UPDATE: Woodbury Fire 48% contained; spreads to 112,899 acres

Firefighters have contained 25% of the Woodbury Fire, a fire that has grown to 96,307 acres. Tonto National Forest photo

Firefighters have contained 25% of the Woodbury Fire, a fire that has grown to 96,307 acres. Tonto National Forest photo

TONTO NATIONAL FOREST – As of 8 p.m. Monday, firefighters have contained 48% of the Woodbury Fire, a fire that has grown to 112,899 acres.

According to the Incident Information System: InciWeb, the fire’s estimated containment date is midnight Monday, July 15.

The west side of the fire northeast of Apache Junction “continues to show no growth and lines are holding,” according to a press release from the Tonto National Forest.

Forest Service officials have said the fire was human-caused, and under investigation, according to TNF website.

As of June 24, no structures have been reported lost from the Woodbury Fire, according to the TNF website. “Efforts to secure these values with structure protection and firing operations have been successful. Mining operations and KV power lines have not been impacted by wildfire. No major injuries have been reported, only minor lacerations and heat-related illness.”

According to the June 24 TNF press release, firefighters continue to secure firelines by adding depth through low intensity fire in the HWY 188 corridor.

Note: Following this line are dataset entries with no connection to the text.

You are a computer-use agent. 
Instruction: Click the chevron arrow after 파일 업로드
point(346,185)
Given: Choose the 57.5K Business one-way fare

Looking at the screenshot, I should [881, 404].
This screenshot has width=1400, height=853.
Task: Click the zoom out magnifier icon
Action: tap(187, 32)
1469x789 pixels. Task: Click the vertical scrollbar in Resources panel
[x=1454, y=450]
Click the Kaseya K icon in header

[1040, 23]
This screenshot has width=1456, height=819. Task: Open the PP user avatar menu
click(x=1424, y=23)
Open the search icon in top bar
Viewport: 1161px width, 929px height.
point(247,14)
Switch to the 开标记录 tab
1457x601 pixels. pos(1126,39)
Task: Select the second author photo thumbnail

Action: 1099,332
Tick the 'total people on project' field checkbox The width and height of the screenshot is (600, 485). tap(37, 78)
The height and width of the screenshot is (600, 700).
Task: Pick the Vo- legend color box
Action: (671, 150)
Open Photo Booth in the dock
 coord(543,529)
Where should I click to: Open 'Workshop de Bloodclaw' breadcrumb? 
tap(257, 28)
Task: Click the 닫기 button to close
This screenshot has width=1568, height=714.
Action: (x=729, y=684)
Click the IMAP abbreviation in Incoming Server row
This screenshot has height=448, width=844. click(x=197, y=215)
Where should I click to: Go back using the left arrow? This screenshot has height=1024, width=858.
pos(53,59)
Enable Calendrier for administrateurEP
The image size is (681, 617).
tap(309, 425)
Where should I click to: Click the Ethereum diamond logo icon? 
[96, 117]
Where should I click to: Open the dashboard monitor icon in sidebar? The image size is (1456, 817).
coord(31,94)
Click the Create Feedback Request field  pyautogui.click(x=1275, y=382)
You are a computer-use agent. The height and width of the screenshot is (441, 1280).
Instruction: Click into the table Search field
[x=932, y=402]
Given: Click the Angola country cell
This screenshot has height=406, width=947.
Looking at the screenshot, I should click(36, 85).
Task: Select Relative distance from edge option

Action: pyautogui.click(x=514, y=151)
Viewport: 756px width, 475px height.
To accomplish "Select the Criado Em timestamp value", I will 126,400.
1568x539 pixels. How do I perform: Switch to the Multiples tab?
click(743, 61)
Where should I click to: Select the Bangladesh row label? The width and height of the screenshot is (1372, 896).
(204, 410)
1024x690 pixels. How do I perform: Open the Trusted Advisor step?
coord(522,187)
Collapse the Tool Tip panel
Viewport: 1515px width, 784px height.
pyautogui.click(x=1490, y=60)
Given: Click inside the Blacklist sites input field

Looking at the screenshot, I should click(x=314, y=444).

Crews in this area are also improving lines around residences and power line infrastructure. Wildfire progressed towards Roosevelt Lake and connected with the intentional firing operations.

According to InciWeb, 931 personnel are involved in fighting the wildfire, which began five miles northwest of Superior at about 1:30 p.m. on June 8.

According to InciWeb, crews will patrol and monitor the fire’s northeast portion, and firing operations will be conducted if needed.

In the Pinto Valley mine area, crews will be reinforcing lines from Sawtooth Ridge north to the head of the northeast fire flank.

The south, southwest and west flanks have been put into patrol/monitor status and resources have been allocated for suppression repair.

A night shift has been implemented to keep fire from crossing HWY 188 “and to protect all values at risk,” according to InciWeb.

Projected incident activity

Over the next 24 hours, southwest ridge winds diminish overnight reducing potential for rapid fire spread and downslope wind alignment issues.

Interior pockets of fire spread are expected to continue in higher elevations with continuous heavy shrub fuels with Pinyon Pine-Juniper mix, with continued activity in the Fish Creek Canyon area as fire encounters unburned fuels.

Expect minimal heat retention from previously fired areas.

In the next 48 hours, continued hot and dry conditions with stronger southwest winds is likely to produce sustained burning conditions where the fire is active.

Heavy shrub fuels at higher elevations – the northeast side of fire – will continue to produce pockets of very active fire behavior.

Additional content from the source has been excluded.